Un’ulteriore conferma delle conclusioni appena messe in luce emerge dall’analisi dei dati relativi alle sofferenze bancarie per classi di grandezza. Al 31 marzo 2016, il 70 per cento del totale delle sofferenze erano concentrate nelle classi sopra i 500.000 euro che, ovviamente, non possono che essere ascrivibili ad una clientela di grandi dimensioni. Si denota, inoltre, che in termini percentuali le variazioni di crescita maggiori verificatesi nel quinquennio 2011/2016 si sono verificate proprio nelle classi di grandezza più alte; vale a dire in quelle riconducibili agli importi di prestito più elevati che vengono consessi quasi esclusivamente alla migliore clientela.
“Nell’ultimo anno – esordisce il segretario della CGIA Renato Mason – solo in Piemonte e in alcune regioni a Statuto speciale come la Sardegna, il Friuli Venezia Giulia e il Trentino Alto Adige gli impieghi alle imprese sono aumentati.
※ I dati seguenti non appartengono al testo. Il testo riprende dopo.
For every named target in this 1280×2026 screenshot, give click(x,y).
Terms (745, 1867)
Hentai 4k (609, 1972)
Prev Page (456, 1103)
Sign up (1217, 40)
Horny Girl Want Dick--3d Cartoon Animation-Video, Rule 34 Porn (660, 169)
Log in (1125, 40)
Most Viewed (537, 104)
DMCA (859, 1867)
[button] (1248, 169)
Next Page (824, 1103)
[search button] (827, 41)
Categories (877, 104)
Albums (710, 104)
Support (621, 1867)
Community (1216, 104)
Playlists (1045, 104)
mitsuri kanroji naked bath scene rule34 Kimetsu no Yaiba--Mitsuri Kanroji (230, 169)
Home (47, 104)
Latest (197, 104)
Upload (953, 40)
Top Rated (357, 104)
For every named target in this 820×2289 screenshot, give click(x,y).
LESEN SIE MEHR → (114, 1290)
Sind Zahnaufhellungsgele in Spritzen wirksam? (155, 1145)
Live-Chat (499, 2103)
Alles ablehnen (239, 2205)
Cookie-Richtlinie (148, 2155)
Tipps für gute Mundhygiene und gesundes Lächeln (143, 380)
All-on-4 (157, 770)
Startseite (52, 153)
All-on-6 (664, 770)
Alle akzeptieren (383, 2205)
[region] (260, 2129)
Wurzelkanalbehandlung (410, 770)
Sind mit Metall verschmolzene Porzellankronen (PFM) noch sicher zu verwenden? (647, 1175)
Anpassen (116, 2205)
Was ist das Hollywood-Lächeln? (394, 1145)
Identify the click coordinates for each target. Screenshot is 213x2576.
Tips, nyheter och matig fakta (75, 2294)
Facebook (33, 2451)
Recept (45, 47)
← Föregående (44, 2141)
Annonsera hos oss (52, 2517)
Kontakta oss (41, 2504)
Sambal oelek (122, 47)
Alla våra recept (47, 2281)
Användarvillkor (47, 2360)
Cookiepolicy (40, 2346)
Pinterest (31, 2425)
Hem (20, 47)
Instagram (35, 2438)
In tutte le altre realtà territoriali, invece, la riduzione è stata pesantissima. In particolar modo nelle Marche dove il fallimento dell’istituto di credito locale ha contribuito a far crollare del 10,4 per cento gli impieghi alle imprese. Una caduta che non ha avuto eguali nel resto del paese.”
Quali possono essere le strategie da adottare nel prossimo futuro per invertire la tendenza in atto ?
“In primo luogo – conclude il segretario della CGIA Renato Mason – bisognerà perseguire uno sviluppo economico meno bancocentrico, anche attraverso l’attuazione di politiche pubbliche di sostegno alle imprese, abbassando i costi energetici, favorendo gli investimenti infrastrutturali, riducendo le tasse, tagliando il cuneo fiscale e incentivando l’internazionalizzazione della nostra economia. In secondo luogo, però, sarà necessario che gli istituti di credito, pur mantenendo un livello di patrimonializzazione di sicurezza, rimettano in moto il flusso di denaro verso le imprese. Inoltre, le banche dovranno ritornare a gestire i propri bilanci con rigore e sobrietà, recuperando la fiducia dei risparmiatori, vera e insostituibile materia prima che in alcune parti del paese il sistema bancario ha colpevolmente dilapidato”.